#### [EXERCISE PROMPT]
Nothing but the lines from the one containing "Switch to the TOPICS tab" through the last line of the records below should be copied, exactly and without pictures.

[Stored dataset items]
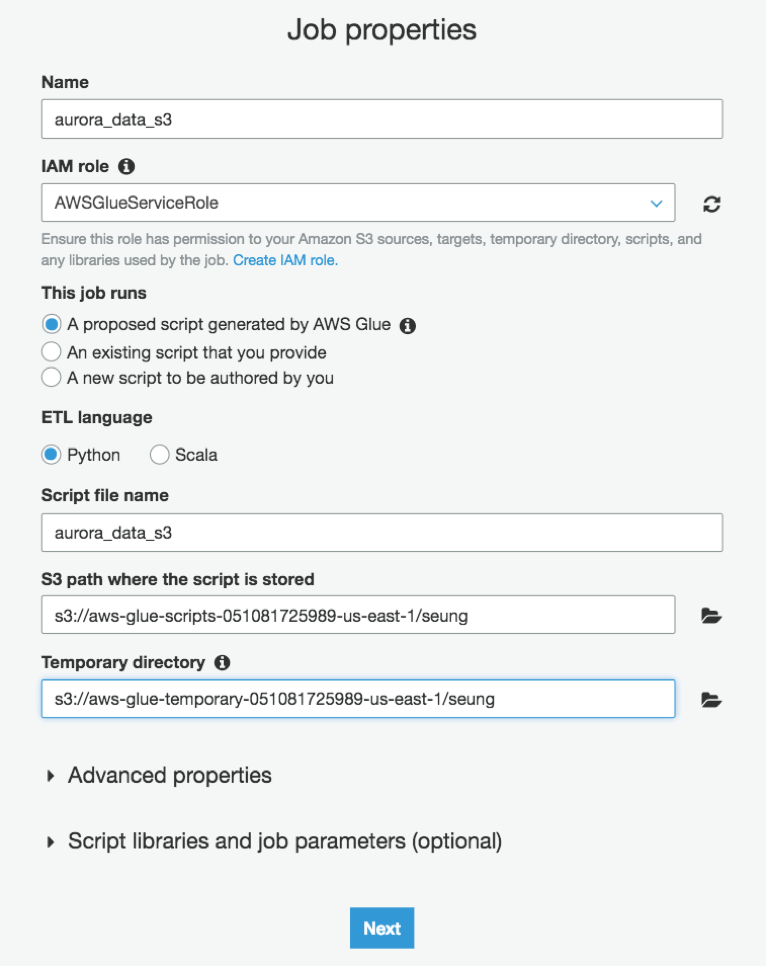Select Scala as ETL language

160,455
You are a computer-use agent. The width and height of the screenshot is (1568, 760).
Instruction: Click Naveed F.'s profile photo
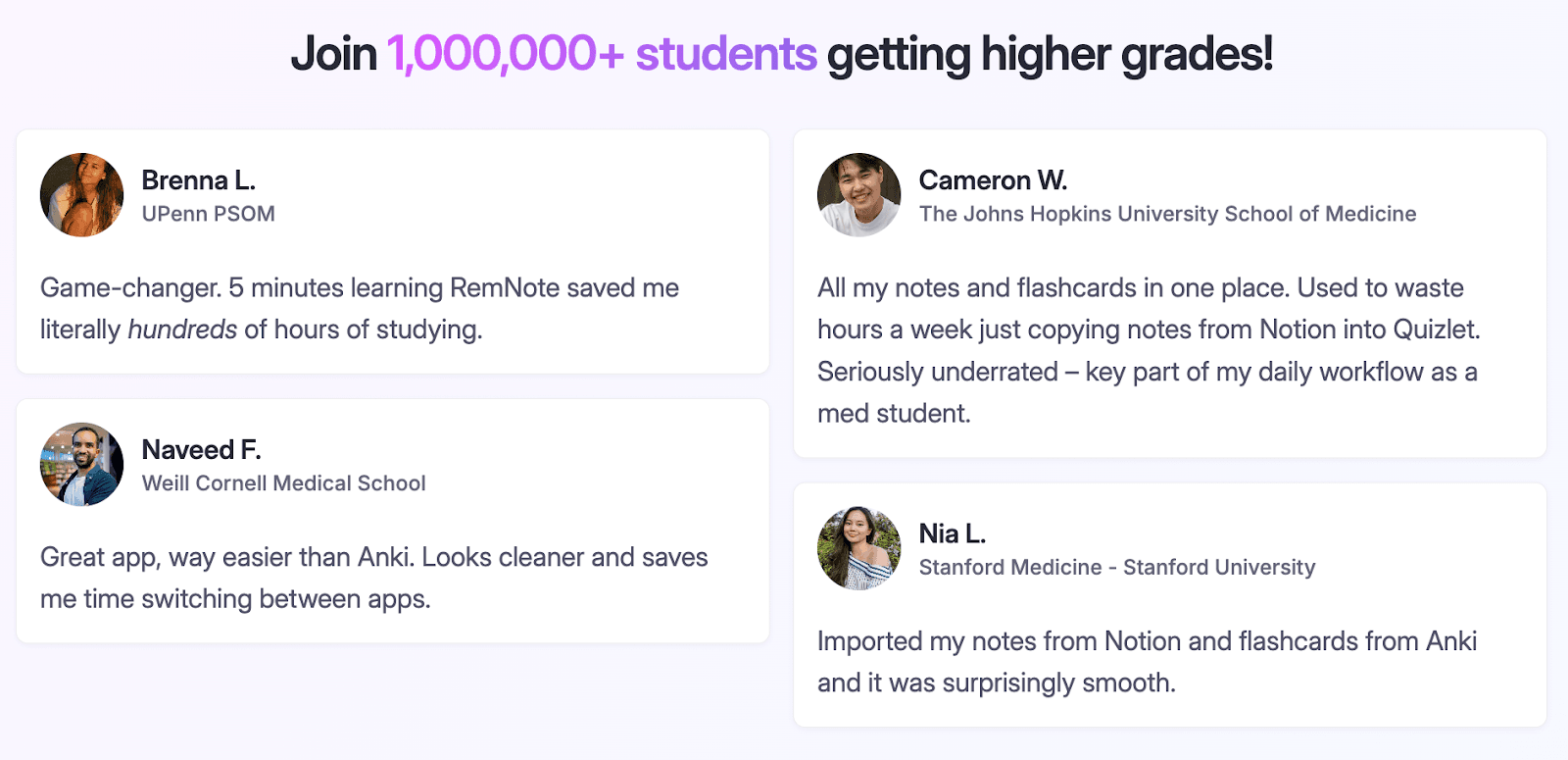(x=82, y=465)
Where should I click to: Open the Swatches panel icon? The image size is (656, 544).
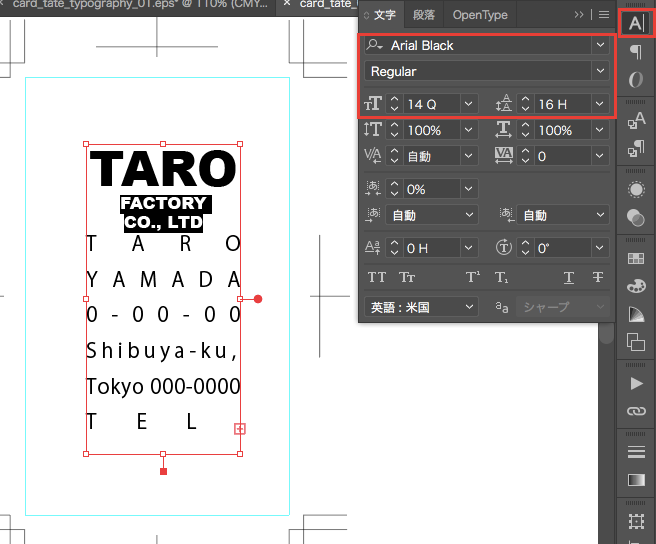click(x=636, y=258)
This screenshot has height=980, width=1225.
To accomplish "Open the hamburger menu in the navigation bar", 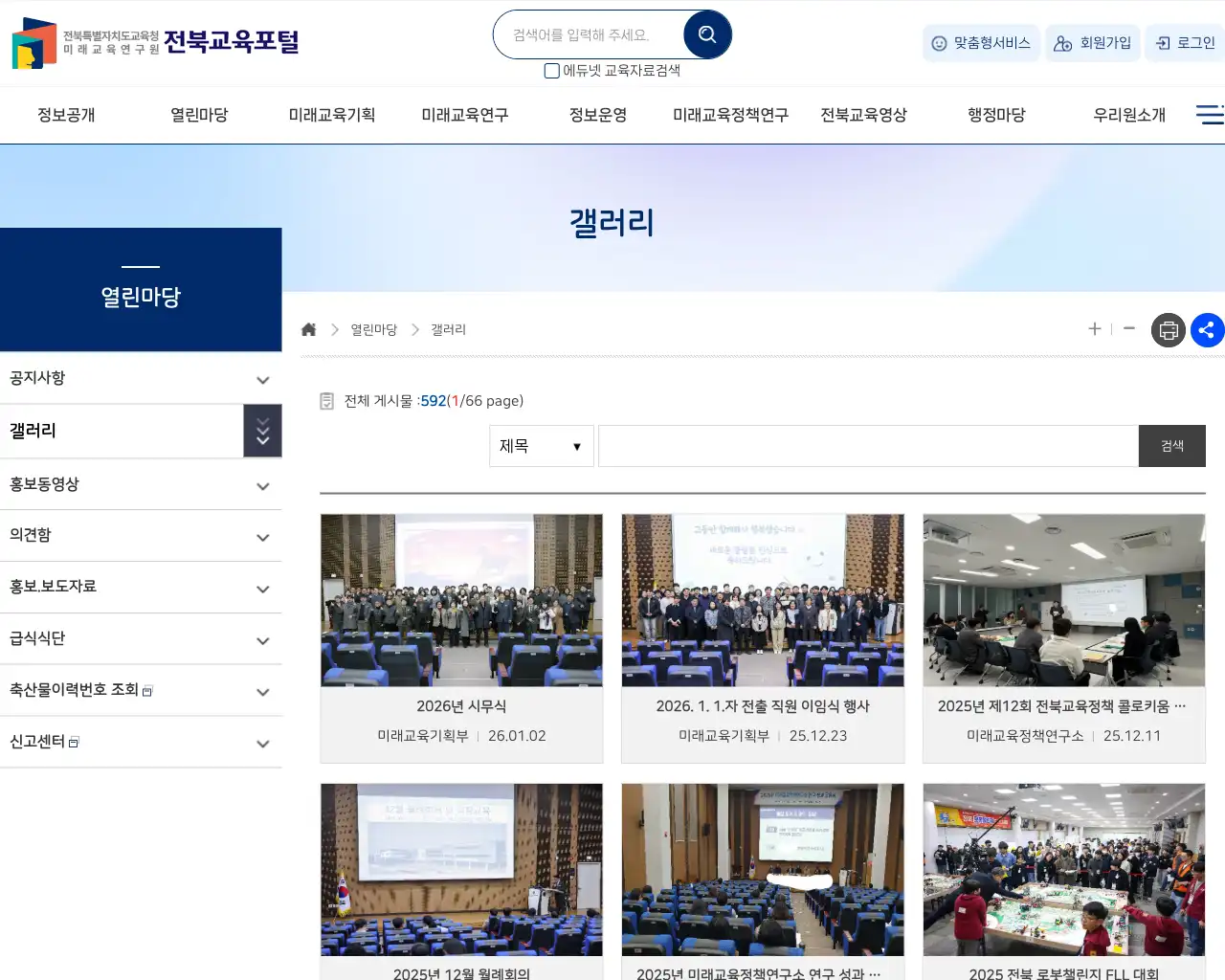I will 1209,114.
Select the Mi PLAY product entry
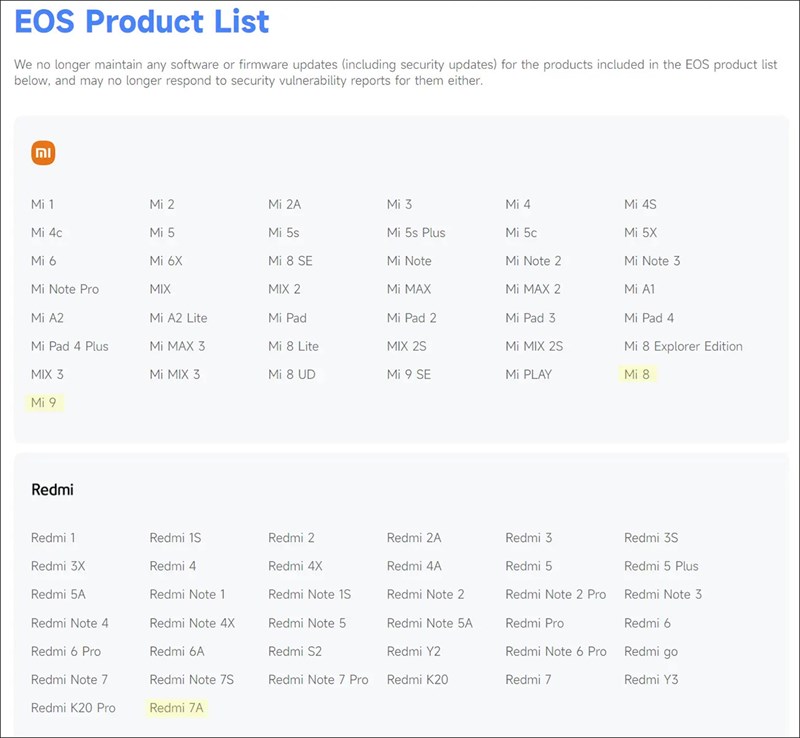Screen dimensions: 800x738 point(528,374)
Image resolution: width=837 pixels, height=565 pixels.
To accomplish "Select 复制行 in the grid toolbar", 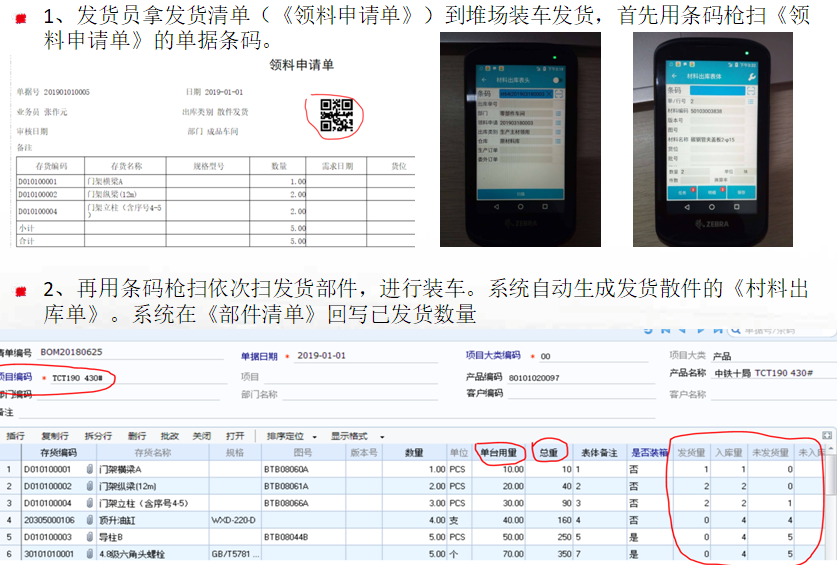I will point(54,436).
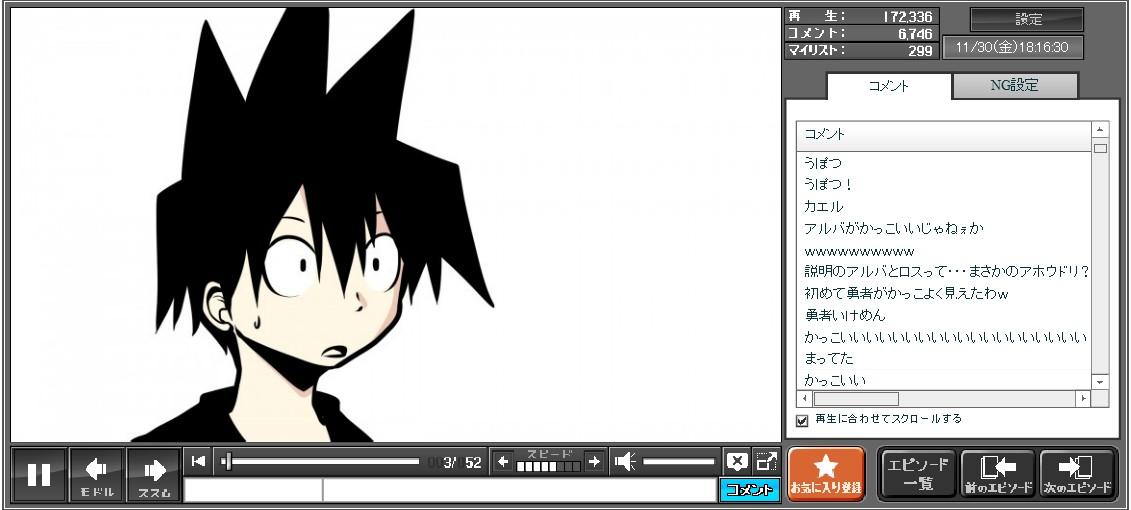
Task: Pause the video playback
Action: point(39,474)
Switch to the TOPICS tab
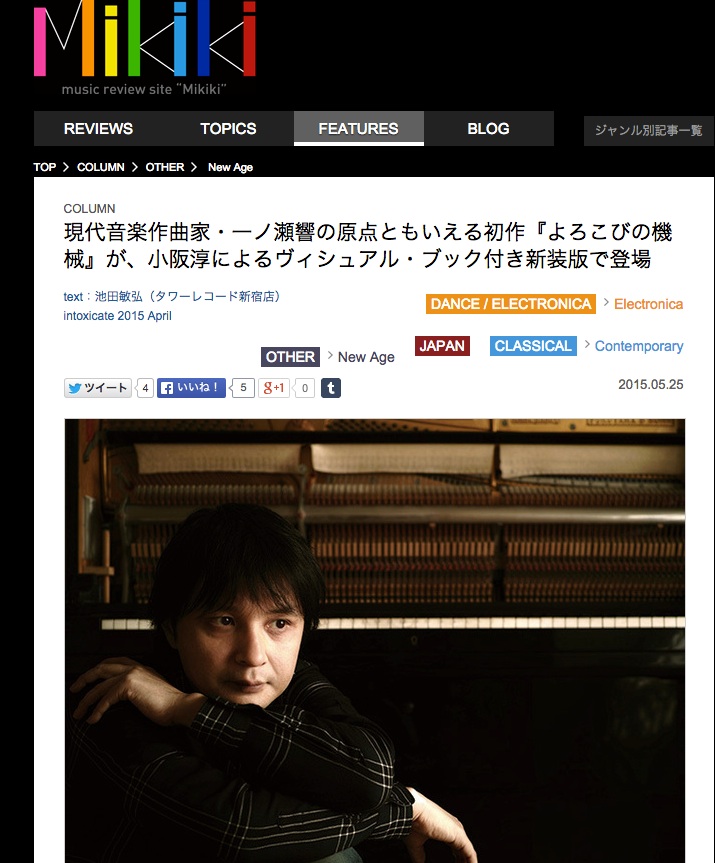This screenshot has height=863, width=715. (x=228, y=129)
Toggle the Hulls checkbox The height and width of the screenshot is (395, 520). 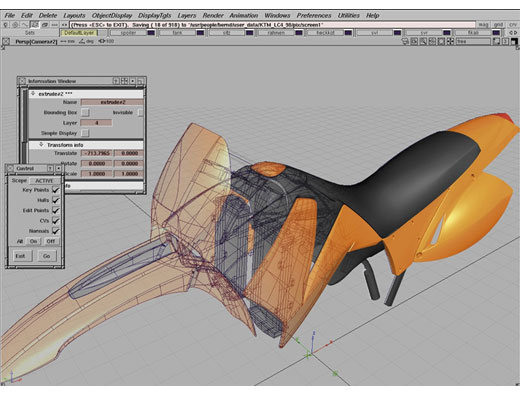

#### [FINISHED TASK]
Switch to the TOPICS tab
This screenshot has height=863, width=715. (x=228, y=129)
Toggle the Hulls checkbox The height and width of the screenshot is (395, 520). 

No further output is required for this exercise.